We all make mistakes in the technical planning process that bubble through to execution. Looking back over the past 10 years or so, these are the two biggest tech & development mistakes that I think I have made and the lessons that I’ve learned from them.
Choosing Flow over TypeScript
Back in about 2016, typing JavaScript was still coming into the scene. At Twitter, we were evaluating both TypeScript and Flow. We wanted to add type-safety because it was too easy to accidentally miss required props across components that ensured ads were attributed as such. Without that information, Twitter wouldn’t get paid. The fact is, it happened and we lost out on a lot of money across a few days.
We ended up choosing Flow because:
- We had many Babel plugins we needed to use and Babel was not TypeScript-compatible. Switching to TypeScript would mean using
tsc
andts-loader
with Webpack and we would have to rewrite our entire compilation setup and change any Babel plugins into Webpack plugins. This would have been a huge undertaking. - React was written using Flow and thus was poised to be a better support model.
- TypeScript either did not have a strict-enough mode in it. There were too many examples at the time that would just pass through, despite best intentions by developers to produce strictness.
- TypeScript was slow across large codebases.
- Flow as fast. We were able to get checking across an entire monorepo with about 10,000 Flow-typed files to run in about 20 seconds.
Flow ended up being a mistake because:
- Adoption lagged. While we jumped on Flow, everyone else started jumping to TypeScript.
- The core team at Facebook changed directions multiple times and eventually stated publicly that they didn’t really intend to continue interfacing with the open source community, but would continue publishing releases.
Unfortunately, before we realized that TypeScript was taking over and would have been a better choice, we were somewhere like 75-85% Flow coverage. Interop between Flow and TS is not possible and so another slow migration over to TS would not be possible.
Lesson for type safety
I’m not sure that at the time we could have seen it coming that Flow would essentially be dead for anyone external to Facebook/Meta. Next time something like this comes up, I will try to do more due-diligence in checking with the open source teams in understanding their roadmap as well as watch the community’s traction more closely. I would also try to make sure we have an ejection plan if things go sour with the choice we make.

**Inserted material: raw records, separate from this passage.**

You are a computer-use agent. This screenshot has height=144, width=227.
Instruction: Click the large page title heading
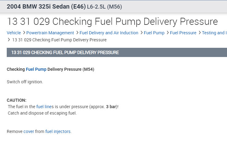coord(112,22)
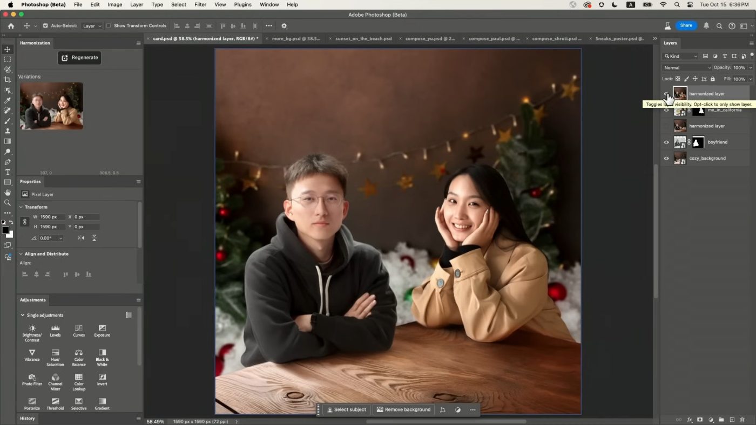The height and width of the screenshot is (425, 756).
Task: Select the Eyedropper tool in toolbar
Action: point(8,100)
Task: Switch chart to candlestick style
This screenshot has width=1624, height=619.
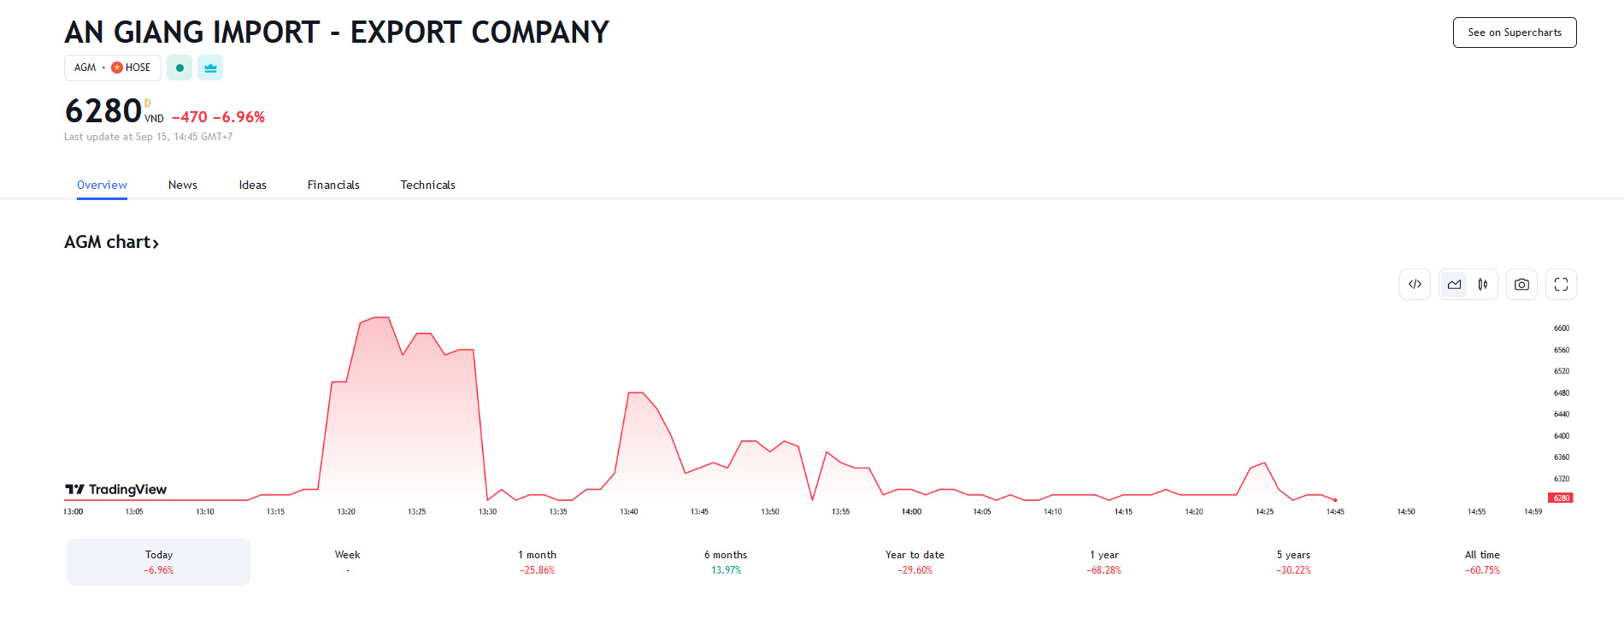Action: click(x=1483, y=285)
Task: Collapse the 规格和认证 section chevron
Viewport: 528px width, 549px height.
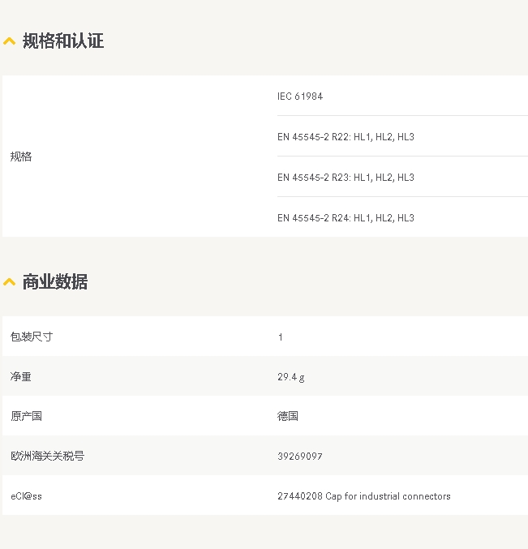Action: pos(10,41)
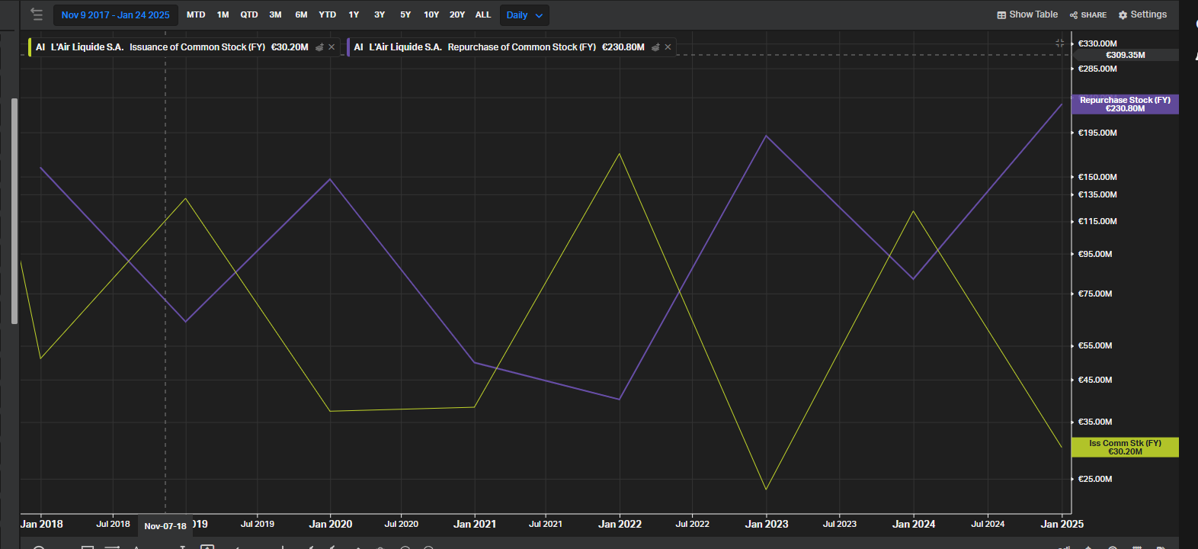Viewport: 1198px width, 549px height.
Task: Expand the Daily frequency dropdown
Action: 524,14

Using a multi-language monorepo
This has actually happened multiple times. The first was at Twitter, which historically had a single “source” repo. Everything was in this repo: from Scala, Python, Ruby, some PHP, and yes, JavaScript. While there was a team dedicated to ensuring that the CI pipelines and tooling were all fast, JavaScript teams were small and spread, without much agreement on stacks. Because of that, the DX team prioritized Scala over anything else. While things “worked” for JavaScript projects, everything was unacceptably slow or poorly linked (eg, 30-60 seconds to switch git branches locally and 30+ minute pull-request CI runs).
After many months of planning, campaigning, and meetings with the DX team, I was able to get my team to build our own monorepo that was for meant for JavaScript only. The results were staggeringly awesome. We were able to cut the amount of time developers in our codebases wasted just waiting around for slow process by about 2 hours per developer per week. Across about 75 contributors weekly, this was a very material gain. On top of that, I received quite a number of kind words of appreciation and happiness for this work 💙.

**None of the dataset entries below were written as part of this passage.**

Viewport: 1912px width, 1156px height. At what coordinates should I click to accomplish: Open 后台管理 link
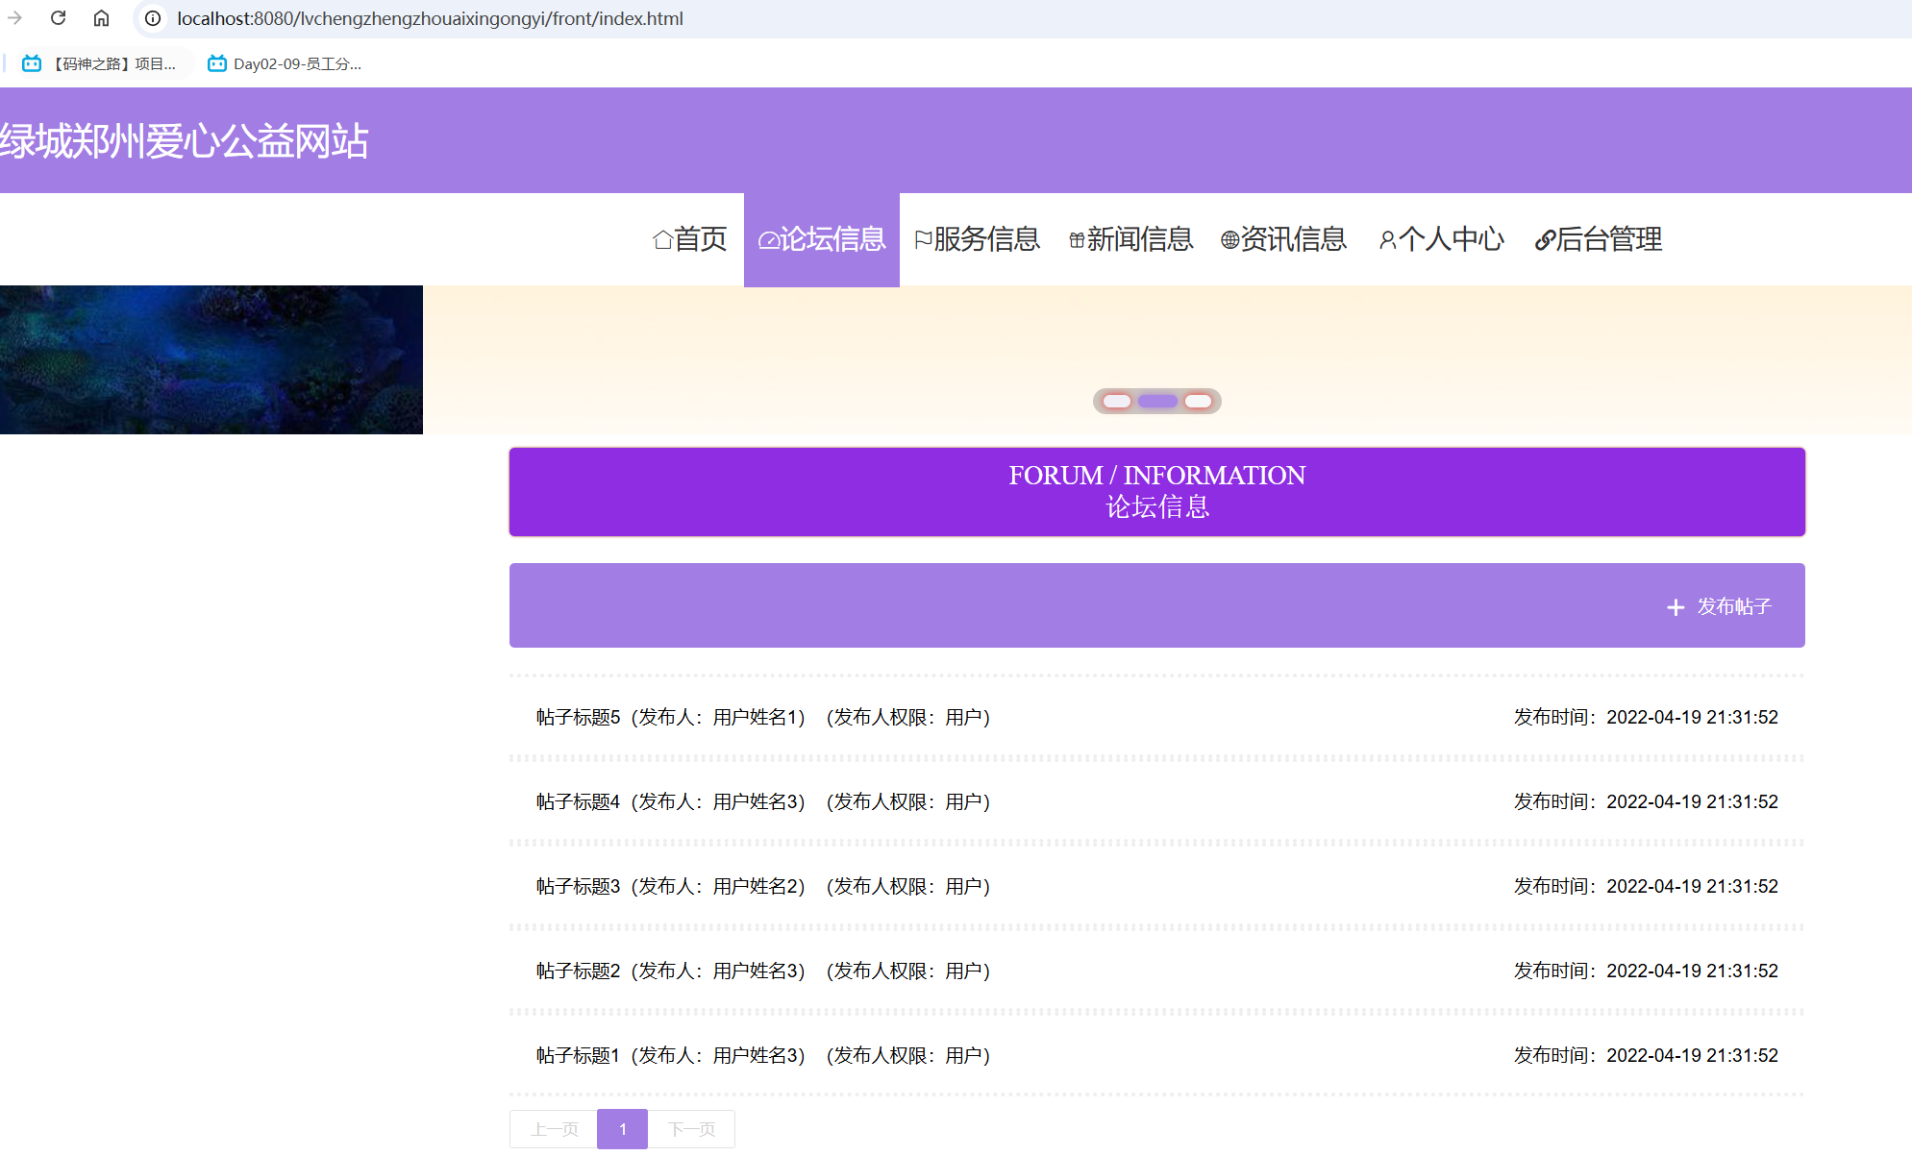1598,239
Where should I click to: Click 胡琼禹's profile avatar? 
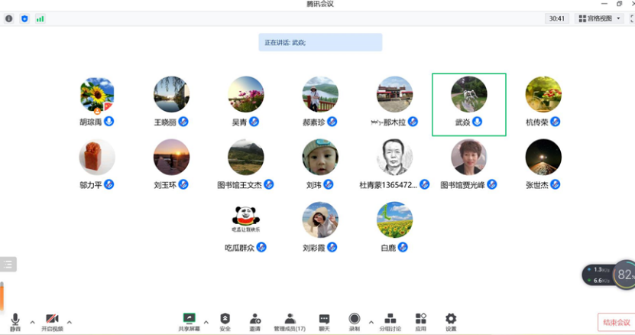(97, 95)
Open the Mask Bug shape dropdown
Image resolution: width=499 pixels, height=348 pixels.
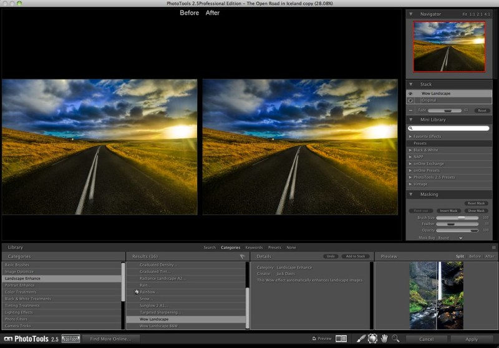pyautogui.click(x=460, y=238)
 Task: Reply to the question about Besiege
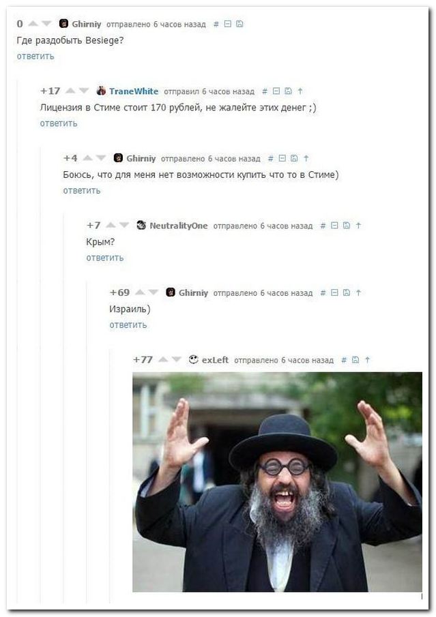[x=35, y=57]
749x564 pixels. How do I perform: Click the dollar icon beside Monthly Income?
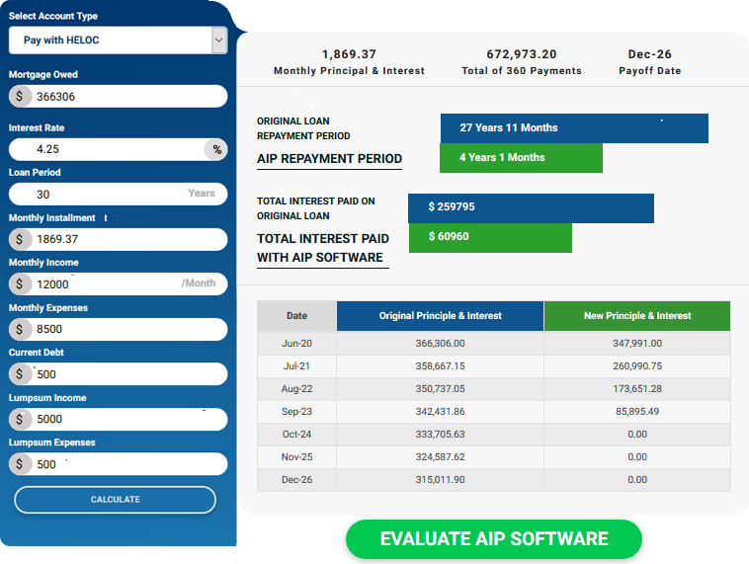21,283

The second time I made the mistake of using a multi-language repository was at Microsoft for Startups. While our tech stack was small across just Python and Node/JavaScript, it was still really troublesome to feel confident and safe with changes across the different languages. Because of the weak connection between the two stacks, changes needed to be tested carefully and it was always confusing what command you ran to check each individual piece.
Lesson for monorepos
My lesson for Monorepos is that they are actually good, but they only scale as long as you’re using a single language and every workspace internally has some connection to the same graph. As soon as you have a workspace or project that doesn’t use any of the same stack, tools, or language, a new repo is likely the best course forward.